A meno di una settimana dal polverone sollevato in Villaretto-Mappanese di Terza Categoria, poi smentito dalle decisioni del giudice sportivo, un altro caso di presunto razzismo scuote il calcio torinese. Questa volta proprio in Canavese e, per giunta, in una partita del settore giovanile. Sabato scorso un giovane di colore sarebbe stato insultato a Castellamonte, nel corso del match del campionato allievi fascia B. In campo ragazzi sedicenni. Il giovane, titolare della formazione di casa, dopo aver ricevuto degli insulti a sfondo razzista, ha gettato la maglia a terra ed è uscito dal terreno di gioco. Poi nello spogliatoio ha raccontato a dirigenti, allenatore e compagni di squadra quanto accaduto.
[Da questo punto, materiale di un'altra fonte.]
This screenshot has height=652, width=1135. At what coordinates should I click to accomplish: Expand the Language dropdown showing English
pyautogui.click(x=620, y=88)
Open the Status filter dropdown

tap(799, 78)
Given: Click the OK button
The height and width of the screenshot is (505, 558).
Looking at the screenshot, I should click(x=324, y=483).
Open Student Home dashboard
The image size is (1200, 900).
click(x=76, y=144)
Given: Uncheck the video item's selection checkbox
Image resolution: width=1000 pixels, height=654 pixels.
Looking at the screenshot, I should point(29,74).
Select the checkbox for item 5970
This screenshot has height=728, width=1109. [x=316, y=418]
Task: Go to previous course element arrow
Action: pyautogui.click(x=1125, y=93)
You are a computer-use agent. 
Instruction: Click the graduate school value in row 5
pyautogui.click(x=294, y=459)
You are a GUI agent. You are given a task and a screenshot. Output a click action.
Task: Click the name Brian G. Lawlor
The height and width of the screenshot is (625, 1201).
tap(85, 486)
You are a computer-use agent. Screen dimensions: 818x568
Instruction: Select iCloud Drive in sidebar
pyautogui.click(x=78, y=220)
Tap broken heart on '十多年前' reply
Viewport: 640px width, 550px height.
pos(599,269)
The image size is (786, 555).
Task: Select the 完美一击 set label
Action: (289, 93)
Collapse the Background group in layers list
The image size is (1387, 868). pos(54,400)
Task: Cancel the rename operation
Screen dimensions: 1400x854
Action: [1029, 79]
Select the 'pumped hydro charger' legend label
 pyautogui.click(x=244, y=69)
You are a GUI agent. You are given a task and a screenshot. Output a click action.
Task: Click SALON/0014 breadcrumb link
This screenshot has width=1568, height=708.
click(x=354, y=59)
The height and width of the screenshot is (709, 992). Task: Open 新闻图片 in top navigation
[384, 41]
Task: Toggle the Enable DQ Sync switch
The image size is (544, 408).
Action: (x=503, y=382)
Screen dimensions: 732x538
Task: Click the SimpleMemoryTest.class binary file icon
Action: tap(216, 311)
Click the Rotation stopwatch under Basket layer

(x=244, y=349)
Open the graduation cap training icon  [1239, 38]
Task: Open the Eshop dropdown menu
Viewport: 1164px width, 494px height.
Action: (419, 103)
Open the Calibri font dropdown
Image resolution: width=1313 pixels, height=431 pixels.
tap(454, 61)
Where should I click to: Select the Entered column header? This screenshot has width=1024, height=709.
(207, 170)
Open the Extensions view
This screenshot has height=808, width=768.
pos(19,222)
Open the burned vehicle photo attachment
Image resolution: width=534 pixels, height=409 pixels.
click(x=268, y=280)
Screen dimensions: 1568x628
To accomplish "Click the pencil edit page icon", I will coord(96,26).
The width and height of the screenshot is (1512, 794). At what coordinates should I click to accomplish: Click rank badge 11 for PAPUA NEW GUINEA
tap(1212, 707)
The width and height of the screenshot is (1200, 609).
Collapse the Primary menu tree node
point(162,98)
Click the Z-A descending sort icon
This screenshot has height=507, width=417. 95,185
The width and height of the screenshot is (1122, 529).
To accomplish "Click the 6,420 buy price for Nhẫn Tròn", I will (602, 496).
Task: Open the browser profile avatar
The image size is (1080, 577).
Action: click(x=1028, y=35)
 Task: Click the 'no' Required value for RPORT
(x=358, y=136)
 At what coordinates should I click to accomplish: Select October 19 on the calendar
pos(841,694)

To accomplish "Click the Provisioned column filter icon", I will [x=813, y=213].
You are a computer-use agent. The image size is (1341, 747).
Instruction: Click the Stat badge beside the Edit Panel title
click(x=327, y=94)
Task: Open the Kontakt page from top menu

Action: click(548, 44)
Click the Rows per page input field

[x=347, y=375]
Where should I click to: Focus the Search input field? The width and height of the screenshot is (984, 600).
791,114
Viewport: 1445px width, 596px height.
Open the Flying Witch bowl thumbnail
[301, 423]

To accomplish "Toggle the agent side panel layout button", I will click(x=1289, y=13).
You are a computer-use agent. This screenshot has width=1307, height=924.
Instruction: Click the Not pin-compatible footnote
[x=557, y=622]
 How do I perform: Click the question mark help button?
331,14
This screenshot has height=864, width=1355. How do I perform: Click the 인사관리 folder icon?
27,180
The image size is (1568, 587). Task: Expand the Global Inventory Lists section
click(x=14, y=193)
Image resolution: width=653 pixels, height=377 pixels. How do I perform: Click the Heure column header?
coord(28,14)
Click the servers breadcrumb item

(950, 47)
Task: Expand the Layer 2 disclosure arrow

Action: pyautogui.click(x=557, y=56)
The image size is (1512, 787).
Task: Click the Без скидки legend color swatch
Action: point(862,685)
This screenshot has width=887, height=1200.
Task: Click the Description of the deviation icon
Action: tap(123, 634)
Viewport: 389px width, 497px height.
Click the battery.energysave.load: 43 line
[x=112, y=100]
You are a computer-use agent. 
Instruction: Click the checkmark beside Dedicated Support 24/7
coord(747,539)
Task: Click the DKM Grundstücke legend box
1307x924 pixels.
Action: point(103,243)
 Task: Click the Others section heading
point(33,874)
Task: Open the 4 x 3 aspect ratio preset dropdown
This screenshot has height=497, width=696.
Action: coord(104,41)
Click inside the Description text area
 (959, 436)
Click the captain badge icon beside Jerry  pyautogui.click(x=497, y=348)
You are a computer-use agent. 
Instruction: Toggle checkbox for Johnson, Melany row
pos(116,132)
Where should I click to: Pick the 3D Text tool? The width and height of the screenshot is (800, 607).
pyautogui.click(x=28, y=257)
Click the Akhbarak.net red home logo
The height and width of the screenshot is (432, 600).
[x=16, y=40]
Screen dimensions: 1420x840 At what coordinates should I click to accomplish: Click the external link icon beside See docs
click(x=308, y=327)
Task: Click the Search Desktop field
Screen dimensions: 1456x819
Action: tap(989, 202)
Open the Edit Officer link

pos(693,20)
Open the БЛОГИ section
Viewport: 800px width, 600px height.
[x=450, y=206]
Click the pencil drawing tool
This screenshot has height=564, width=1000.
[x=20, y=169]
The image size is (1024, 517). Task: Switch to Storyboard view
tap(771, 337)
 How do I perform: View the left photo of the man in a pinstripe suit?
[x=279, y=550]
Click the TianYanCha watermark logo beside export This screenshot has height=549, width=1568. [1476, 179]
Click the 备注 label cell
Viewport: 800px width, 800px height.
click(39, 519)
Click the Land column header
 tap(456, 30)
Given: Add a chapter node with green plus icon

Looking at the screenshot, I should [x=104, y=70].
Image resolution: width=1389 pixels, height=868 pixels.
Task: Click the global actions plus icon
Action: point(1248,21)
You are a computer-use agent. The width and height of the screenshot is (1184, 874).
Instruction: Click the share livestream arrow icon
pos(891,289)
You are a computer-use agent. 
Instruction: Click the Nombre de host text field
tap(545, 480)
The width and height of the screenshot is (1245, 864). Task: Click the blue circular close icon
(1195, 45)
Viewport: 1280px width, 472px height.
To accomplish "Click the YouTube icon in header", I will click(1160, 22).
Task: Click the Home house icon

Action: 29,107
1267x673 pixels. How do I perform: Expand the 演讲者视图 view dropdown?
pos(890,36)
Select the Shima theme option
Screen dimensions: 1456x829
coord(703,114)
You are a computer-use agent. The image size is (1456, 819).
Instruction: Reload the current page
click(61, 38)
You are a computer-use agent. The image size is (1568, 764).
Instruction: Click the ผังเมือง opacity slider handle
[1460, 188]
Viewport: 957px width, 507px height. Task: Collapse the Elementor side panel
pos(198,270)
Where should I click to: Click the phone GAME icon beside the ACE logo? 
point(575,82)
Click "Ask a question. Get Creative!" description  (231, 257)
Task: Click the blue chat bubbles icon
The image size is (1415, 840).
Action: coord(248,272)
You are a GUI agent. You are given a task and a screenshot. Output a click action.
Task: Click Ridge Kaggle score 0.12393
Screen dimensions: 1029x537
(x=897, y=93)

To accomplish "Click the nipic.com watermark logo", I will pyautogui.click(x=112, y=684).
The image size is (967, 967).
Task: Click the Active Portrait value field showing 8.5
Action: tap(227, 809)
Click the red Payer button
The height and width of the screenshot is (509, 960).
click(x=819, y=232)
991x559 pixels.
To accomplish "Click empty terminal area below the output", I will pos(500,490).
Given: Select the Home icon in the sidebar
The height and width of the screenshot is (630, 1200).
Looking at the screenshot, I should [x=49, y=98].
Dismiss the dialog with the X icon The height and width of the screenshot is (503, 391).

In Italia da cinque anni, originario del Burkina Faso, il sedicenne non ha retto all'impatto emotivo degli insulti. Dopo un fallo di reazione, per il quale ha incassato un cartellino giallo, ha deciso di lasciare il campo. I locali, per notizia, hanno perso tre a zero. L'arbitro era distante dall'episodio e non si sarebbe accorto di nulla. Il sedicenne che avrebbe insultato il ragazzo di colore, a fine gara, si sarebbe poi presentato dal giovane per chiedere scusa.
Oggi pomeriggio l'ultima parola spetterà al giudice sportivo. Se l'arbitro si è effettivamente accorto degli insulti razzisti se ne troverà menzione sul referto ufficiale. Altrimenti sarà un altro caso molto dubbio destinato all'archiviazione.